**Action item**
Search the entries below for the word "était" and copy every line where it appears.

Saved entries:
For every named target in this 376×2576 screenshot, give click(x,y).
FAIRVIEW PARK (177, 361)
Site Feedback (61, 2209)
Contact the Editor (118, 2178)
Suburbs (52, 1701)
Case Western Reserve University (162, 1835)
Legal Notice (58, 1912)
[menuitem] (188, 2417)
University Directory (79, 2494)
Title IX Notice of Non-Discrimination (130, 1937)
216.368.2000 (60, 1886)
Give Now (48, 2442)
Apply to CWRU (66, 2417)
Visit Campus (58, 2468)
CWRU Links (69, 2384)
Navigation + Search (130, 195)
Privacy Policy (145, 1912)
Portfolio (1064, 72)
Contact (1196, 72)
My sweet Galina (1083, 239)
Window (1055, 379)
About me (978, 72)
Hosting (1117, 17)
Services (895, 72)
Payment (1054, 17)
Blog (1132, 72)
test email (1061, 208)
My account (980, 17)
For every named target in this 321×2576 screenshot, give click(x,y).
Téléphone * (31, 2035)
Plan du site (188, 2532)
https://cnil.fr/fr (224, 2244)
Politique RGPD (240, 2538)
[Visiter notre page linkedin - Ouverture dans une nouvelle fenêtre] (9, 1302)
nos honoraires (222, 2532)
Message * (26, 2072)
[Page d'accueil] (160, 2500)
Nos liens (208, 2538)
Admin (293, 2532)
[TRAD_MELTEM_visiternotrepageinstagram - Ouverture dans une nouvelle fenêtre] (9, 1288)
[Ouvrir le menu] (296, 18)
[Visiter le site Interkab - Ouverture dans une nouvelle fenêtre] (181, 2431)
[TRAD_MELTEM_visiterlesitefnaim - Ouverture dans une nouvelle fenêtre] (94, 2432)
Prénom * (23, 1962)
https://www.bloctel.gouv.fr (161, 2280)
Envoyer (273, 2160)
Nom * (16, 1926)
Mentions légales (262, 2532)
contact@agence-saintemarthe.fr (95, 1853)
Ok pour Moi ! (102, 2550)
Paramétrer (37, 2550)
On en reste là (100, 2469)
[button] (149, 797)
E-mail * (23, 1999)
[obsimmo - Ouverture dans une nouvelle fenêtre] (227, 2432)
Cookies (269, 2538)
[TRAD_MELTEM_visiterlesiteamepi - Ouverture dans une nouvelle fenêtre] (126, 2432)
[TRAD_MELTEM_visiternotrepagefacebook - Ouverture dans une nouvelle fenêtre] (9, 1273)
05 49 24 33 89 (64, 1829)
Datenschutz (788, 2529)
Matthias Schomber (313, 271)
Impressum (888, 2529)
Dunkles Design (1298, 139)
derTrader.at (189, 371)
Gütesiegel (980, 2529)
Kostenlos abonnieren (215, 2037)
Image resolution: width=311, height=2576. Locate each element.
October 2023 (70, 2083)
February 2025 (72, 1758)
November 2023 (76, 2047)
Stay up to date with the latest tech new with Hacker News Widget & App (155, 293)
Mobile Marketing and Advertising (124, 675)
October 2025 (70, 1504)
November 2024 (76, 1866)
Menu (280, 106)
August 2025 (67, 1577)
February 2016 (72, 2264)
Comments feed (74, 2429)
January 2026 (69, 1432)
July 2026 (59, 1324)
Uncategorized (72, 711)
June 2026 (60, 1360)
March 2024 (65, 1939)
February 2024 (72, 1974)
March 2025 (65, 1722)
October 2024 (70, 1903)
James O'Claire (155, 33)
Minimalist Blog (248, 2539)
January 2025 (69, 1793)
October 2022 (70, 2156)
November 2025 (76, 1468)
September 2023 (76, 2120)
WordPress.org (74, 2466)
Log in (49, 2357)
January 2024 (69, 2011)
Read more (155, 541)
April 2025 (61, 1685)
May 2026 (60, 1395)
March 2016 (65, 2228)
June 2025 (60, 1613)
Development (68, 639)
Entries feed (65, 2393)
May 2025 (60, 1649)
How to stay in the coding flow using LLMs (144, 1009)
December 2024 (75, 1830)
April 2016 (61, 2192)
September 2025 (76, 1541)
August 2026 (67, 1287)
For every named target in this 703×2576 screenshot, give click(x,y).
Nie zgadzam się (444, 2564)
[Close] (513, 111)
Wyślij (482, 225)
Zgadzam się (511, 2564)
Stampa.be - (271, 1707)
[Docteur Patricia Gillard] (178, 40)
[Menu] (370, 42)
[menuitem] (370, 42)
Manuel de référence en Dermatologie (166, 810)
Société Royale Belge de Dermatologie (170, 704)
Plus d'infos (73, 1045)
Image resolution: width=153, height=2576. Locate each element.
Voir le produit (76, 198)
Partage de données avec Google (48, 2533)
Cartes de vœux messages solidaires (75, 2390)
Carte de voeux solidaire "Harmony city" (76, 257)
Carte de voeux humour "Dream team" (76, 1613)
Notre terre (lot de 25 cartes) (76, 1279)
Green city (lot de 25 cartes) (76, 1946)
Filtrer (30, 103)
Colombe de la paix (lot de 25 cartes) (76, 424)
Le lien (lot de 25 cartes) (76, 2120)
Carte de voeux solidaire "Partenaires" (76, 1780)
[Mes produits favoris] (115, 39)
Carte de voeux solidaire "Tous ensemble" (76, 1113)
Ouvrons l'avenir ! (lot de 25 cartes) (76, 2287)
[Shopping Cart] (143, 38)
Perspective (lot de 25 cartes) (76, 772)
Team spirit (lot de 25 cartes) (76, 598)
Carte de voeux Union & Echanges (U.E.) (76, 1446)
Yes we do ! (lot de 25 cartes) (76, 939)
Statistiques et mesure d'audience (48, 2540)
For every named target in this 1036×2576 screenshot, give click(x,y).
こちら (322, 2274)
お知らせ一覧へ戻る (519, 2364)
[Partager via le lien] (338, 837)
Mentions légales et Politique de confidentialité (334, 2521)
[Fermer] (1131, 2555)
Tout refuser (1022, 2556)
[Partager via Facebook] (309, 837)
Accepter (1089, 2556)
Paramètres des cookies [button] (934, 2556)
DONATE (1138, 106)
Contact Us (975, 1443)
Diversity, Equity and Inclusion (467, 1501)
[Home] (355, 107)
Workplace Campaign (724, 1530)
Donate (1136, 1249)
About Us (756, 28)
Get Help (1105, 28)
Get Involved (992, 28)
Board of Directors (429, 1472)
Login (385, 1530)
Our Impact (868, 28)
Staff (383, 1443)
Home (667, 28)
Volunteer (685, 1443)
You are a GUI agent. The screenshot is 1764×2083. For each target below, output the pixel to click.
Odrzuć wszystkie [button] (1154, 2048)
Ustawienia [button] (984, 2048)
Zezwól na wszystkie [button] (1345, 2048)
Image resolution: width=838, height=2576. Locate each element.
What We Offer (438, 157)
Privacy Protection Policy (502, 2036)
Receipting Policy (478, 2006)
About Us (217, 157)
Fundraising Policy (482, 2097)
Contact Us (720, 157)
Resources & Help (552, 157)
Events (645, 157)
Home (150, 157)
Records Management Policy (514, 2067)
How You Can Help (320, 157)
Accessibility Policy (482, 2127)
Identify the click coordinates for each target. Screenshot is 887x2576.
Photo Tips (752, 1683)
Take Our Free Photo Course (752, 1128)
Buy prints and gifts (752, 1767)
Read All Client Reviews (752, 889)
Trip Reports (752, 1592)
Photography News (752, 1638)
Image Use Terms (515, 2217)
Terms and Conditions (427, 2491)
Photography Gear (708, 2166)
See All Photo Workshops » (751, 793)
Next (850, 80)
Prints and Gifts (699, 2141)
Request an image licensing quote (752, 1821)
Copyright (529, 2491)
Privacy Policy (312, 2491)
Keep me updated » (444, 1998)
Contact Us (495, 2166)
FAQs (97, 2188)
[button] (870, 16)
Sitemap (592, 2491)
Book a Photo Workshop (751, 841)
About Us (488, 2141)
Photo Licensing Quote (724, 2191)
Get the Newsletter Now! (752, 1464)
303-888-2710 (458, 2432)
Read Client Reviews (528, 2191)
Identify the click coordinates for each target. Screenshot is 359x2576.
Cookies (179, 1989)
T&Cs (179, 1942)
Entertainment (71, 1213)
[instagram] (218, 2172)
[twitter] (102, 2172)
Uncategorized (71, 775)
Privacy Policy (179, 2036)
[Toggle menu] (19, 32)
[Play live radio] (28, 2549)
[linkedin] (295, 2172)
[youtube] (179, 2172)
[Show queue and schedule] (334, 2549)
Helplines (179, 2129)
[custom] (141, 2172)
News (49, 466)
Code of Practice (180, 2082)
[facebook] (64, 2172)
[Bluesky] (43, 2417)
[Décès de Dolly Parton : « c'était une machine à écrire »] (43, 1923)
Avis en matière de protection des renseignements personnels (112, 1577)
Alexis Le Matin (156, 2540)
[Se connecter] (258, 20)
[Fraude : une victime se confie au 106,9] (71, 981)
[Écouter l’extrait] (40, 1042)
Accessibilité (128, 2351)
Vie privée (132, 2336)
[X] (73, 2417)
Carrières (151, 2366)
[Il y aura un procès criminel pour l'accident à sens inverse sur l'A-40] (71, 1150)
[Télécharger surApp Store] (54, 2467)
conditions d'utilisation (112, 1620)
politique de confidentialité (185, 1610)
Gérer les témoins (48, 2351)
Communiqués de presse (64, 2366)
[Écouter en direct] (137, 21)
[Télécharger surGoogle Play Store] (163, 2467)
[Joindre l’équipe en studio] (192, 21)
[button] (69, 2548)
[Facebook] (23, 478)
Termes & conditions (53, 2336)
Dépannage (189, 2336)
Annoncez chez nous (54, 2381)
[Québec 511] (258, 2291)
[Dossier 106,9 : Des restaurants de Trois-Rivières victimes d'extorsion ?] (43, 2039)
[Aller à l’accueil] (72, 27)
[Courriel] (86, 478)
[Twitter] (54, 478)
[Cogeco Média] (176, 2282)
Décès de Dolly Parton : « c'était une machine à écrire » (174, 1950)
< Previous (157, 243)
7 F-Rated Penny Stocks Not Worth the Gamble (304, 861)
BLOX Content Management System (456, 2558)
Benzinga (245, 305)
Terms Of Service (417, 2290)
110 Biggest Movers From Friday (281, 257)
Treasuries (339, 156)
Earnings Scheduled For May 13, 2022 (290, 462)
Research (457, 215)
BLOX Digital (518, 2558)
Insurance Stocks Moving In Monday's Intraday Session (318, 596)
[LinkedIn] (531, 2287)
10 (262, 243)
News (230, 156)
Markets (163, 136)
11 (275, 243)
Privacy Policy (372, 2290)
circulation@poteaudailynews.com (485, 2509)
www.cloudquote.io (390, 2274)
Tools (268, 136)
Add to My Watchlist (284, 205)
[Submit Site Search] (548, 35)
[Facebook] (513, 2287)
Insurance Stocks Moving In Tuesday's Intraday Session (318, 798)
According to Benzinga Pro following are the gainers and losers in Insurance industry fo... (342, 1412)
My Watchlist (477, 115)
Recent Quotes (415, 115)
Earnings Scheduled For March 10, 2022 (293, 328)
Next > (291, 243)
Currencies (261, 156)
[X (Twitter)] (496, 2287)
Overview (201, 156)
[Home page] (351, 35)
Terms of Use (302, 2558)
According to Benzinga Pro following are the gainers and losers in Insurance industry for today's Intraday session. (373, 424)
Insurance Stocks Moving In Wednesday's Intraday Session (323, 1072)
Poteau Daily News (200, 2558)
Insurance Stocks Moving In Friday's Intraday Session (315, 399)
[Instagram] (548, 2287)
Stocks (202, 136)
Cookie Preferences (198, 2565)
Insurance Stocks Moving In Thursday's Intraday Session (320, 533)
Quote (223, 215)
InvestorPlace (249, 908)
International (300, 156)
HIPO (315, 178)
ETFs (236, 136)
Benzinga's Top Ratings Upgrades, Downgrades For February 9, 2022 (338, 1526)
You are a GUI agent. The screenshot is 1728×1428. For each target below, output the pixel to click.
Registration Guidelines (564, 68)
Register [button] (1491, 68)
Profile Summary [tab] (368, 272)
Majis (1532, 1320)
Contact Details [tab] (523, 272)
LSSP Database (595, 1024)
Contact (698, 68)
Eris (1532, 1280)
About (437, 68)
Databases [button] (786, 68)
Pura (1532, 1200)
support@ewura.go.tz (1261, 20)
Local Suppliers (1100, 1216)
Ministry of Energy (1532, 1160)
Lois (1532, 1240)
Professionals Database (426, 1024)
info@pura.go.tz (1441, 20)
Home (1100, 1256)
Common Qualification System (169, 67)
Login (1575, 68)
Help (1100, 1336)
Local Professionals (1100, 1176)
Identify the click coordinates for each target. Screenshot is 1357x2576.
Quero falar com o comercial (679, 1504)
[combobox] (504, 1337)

**Reply**
[Décès de Dolly Parton : « c'était une machine à écrire »] (43, 1923)
Décès de Dolly Parton : « c'était une machine à écrire » (174, 1950)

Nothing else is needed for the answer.